ASSIGNMENT: Write out the whole listing exactly.

BEGIN DATA TO USE

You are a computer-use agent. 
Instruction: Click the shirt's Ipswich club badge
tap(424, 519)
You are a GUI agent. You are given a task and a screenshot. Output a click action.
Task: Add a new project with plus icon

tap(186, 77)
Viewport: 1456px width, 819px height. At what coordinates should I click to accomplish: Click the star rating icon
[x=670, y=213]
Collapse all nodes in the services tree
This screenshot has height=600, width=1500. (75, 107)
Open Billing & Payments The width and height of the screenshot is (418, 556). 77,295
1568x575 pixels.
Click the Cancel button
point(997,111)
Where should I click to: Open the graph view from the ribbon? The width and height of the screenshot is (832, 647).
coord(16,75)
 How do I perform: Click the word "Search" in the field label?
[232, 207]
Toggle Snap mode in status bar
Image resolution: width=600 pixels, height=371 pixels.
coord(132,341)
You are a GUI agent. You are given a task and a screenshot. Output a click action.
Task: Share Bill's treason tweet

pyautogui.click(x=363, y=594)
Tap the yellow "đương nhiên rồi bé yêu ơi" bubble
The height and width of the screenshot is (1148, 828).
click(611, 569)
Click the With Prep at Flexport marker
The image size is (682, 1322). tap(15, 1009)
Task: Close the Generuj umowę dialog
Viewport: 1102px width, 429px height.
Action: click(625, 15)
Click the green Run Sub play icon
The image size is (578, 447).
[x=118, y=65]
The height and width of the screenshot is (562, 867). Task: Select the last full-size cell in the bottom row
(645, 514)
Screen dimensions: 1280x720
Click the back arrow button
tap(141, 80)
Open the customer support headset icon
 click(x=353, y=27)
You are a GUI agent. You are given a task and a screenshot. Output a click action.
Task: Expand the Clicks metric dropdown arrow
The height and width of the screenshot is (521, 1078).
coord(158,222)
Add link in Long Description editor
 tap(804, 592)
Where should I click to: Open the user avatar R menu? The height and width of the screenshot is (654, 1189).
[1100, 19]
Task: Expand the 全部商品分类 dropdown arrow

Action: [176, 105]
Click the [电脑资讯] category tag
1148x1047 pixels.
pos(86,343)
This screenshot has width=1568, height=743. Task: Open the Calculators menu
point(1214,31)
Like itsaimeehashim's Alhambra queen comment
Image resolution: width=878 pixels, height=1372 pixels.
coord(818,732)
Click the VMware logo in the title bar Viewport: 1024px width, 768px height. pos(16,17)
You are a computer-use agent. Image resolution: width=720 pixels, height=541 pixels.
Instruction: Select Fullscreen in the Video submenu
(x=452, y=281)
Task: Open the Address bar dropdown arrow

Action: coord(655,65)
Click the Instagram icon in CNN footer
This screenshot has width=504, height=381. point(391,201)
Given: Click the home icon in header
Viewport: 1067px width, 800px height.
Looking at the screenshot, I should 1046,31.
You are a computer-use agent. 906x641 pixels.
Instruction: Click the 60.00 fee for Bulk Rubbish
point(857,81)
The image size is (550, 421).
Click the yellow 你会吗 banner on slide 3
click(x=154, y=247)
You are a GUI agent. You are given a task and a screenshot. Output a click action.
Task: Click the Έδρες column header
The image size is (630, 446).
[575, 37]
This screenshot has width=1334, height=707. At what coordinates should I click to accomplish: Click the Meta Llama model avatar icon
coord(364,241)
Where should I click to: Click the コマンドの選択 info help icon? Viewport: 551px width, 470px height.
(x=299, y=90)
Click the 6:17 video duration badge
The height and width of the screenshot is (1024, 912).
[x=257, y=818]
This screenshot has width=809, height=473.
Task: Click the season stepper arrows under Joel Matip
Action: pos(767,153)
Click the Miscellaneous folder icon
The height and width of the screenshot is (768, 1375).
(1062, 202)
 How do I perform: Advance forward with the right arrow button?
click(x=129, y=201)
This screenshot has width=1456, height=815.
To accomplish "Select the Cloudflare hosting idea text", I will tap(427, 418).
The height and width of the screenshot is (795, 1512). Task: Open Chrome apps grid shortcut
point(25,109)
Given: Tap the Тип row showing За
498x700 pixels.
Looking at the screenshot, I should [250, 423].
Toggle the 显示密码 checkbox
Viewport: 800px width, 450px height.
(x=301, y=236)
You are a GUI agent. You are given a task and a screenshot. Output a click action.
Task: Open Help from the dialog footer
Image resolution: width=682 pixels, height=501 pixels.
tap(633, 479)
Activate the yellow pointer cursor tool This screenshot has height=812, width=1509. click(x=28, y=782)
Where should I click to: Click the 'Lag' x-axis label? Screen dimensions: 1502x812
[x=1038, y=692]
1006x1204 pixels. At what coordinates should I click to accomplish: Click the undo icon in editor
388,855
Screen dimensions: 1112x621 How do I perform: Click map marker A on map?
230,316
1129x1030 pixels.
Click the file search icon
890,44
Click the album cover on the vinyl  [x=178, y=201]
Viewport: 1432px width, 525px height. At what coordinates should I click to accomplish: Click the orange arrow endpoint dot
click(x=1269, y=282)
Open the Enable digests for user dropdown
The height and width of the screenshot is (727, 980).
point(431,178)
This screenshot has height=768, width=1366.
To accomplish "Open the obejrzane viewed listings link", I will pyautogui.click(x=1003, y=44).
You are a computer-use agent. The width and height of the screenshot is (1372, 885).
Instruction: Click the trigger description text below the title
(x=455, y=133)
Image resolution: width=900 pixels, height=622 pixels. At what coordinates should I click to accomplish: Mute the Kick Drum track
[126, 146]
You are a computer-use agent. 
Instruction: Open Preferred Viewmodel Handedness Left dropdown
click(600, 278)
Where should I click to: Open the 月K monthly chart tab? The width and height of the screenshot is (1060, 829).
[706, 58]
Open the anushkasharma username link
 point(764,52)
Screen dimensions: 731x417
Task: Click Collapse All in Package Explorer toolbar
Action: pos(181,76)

END DATA TO USE

TASK RESPONSE:
You are a computer-use agent. 
Instruction: Click the shirt's Ipswich club badge
tap(424, 519)
You are a GUI agent. You are given a task and a screenshot. Output a click action.
Task: Add a new project with plus icon

tap(186, 77)
Viewport: 1456px width, 819px height. At what coordinates should I click to accomplish: Click the star rating icon
[x=670, y=213]
Collapse all nodes in the services tree
This screenshot has height=600, width=1500. (75, 107)
Open Billing & Payments The width and height of the screenshot is (418, 556). 77,295
1568x575 pixels.
Click the Cancel button
point(997,111)
Where should I click to: Open the graph view from the ribbon? The width and height of the screenshot is (832, 647).
coord(16,75)
 How do I perform: Click the word "Search" in the field label?
[232, 207]
Toggle Snap mode in status bar
Image resolution: width=600 pixels, height=371 pixels.
coord(132,341)
You are a GUI agent. You are given a task and a screenshot. Output a click action.
Task: Share Bill's treason tweet

pyautogui.click(x=363, y=594)
Tap the yellow "đương nhiên rồi bé yêu ơi" bubble
The height and width of the screenshot is (1148, 828).
click(611, 569)
Click the With Prep at Flexport marker
The image size is (682, 1322). tap(15, 1009)
Task: Close the Generuj umowę dialog
Viewport: 1102px width, 429px height.
Action: click(625, 15)
Click the green Run Sub play icon
The image size is (578, 447).
[x=118, y=65]
The height and width of the screenshot is (562, 867). Task: Select the last full-size cell in the bottom row
(645, 514)
Screen dimensions: 1280x720
Click the back arrow button
tap(141, 80)
Open the customer support headset icon
 click(x=353, y=27)
You are a GUI agent. You are given a task and a screenshot. Output a click action.
Task: Expand the Clicks metric dropdown arrow
The height and width of the screenshot is (521, 1078).
coord(158,222)
Add link in Long Description editor
 tap(804, 592)
Where should I click to: Open the user avatar R menu? The height and width of the screenshot is (654, 1189).
[1100, 19]
Task: Expand the 全部商品分类 dropdown arrow

Action: [176, 105]
Click the [电脑资讯] category tag
1148x1047 pixels.
pos(86,343)
This screenshot has width=1568, height=743. Task: Open the Calculators menu
point(1214,31)
Like itsaimeehashim's Alhambra queen comment
Image resolution: width=878 pixels, height=1372 pixels.
coord(818,732)
Click the VMware logo in the title bar Viewport: 1024px width, 768px height. pos(16,17)
You are a computer-use agent. Image resolution: width=720 pixels, height=541 pixels.
Instruction: Select Fullscreen in the Video submenu
(x=452, y=281)
Task: Open the Address bar dropdown arrow

Action: coord(655,65)
Click the Instagram icon in CNN footer
This screenshot has width=504, height=381. point(391,201)
Given: Click the home icon in header
Viewport: 1067px width, 800px height.
Looking at the screenshot, I should 1046,31.
You are a computer-use agent. 906x641 pixels.
Instruction: Click the 60.00 fee for Bulk Rubbish
point(857,81)
The image size is (550, 421).
Click the yellow 你会吗 banner on slide 3
click(x=154, y=247)
You are a GUI agent. You are given a task and a screenshot. Output a click action.
Task: Click the Έδρες column header
The image size is (630, 446).
[575, 37]
This screenshot has width=1334, height=707. At what coordinates should I click to accomplish: Click the Meta Llama model avatar icon
coord(364,241)
Where should I click to: Click the コマンドの選択 info help icon? Viewport: 551px width, 470px height.
(x=299, y=90)
Click the 6:17 video duration badge
The height and width of the screenshot is (1024, 912).
[x=257, y=818]
This screenshot has width=809, height=473.
Task: Click the season stepper arrows under Joel Matip
Action: pos(767,153)
Click the Miscellaneous folder icon
The height and width of the screenshot is (768, 1375).
(1062, 202)
 How do I perform: Advance forward with the right arrow button?
click(x=129, y=201)
This screenshot has width=1456, height=815.
To accomplish "Select the Cloudflare hosting idea text", I will tap(427, 418).
The height and width of the screenshot is (795, 1512). Task: Open Chrome apps grid shortcut
point(25,109)
Given: Tap the Тип row showing За
498x700 pixels.
Looking at the screenshot, I should [250, 423].
Toggle the 显示密码 checkbox
Viewport: 800px width, 450px height.
(x=301, y=236)
You are a GUI agent. You are given a task and a screenshot. Output a click action.
Task: Open Help from the dialog footer
Image resolution: width=682 pixels, height=501 pixels.
tap(633, 479)
Activate the yellow pointer cursor tool This screenshot has height=812, width=1509. click(x=28, y=782)
Where should I click to: Click the 'Lag' x-axis label? Screen dimensions: 1502x812
[x=1038, y=692]
1006x1204 pixels. At what coordinates should I click to accomplish: Click the undo icon in editor
388,855
Screen dimensions: 1112x621 How do I perform: Click map marker A on map?
230,316
1129x1030 pixels.
Click the file search icon
890,44
Click the album cover on the vinyl  [x=178, y=201]
Viewport: 1432px width, 525px height. At what coordinates should I click to accomplish: Click the orange arrow endpoint dot
click(x=1269, y=282)
Open the Enable digests for user dropdown
The height and width of the screenshot is (727, 980).
point(431,178)
This screenshot has height=768, width=1366.
To accomplish "Open the obejrzane viewed listings link", I will pyautogui.click(x=1003, y=44).
You are a computer-use agent. The width and height of the screenshot is (1372, 885).
Instruction: Click the trigger description text below the title
(x=455, y=133)
Image resolution: width=900 pixels, height=622 pixels. At what coordinates should I click to accomplish: Mute the Kick Drum track
[126, 146]
You are a computer-use agent. 
Instruction: Open Preferred Viewmodel Handedness Left dropdown
click(600, 278)
Where should I click to: Open the 月K monthly chart tab? The width and height of the screenshot is (1060, 829).
[706, 58]
Open the anushkasharma username link
 point(764,52)
Screen dimensions: 731x417
Task: Click Collapse All in Package Explorer toolbar
Action: pos(181,76)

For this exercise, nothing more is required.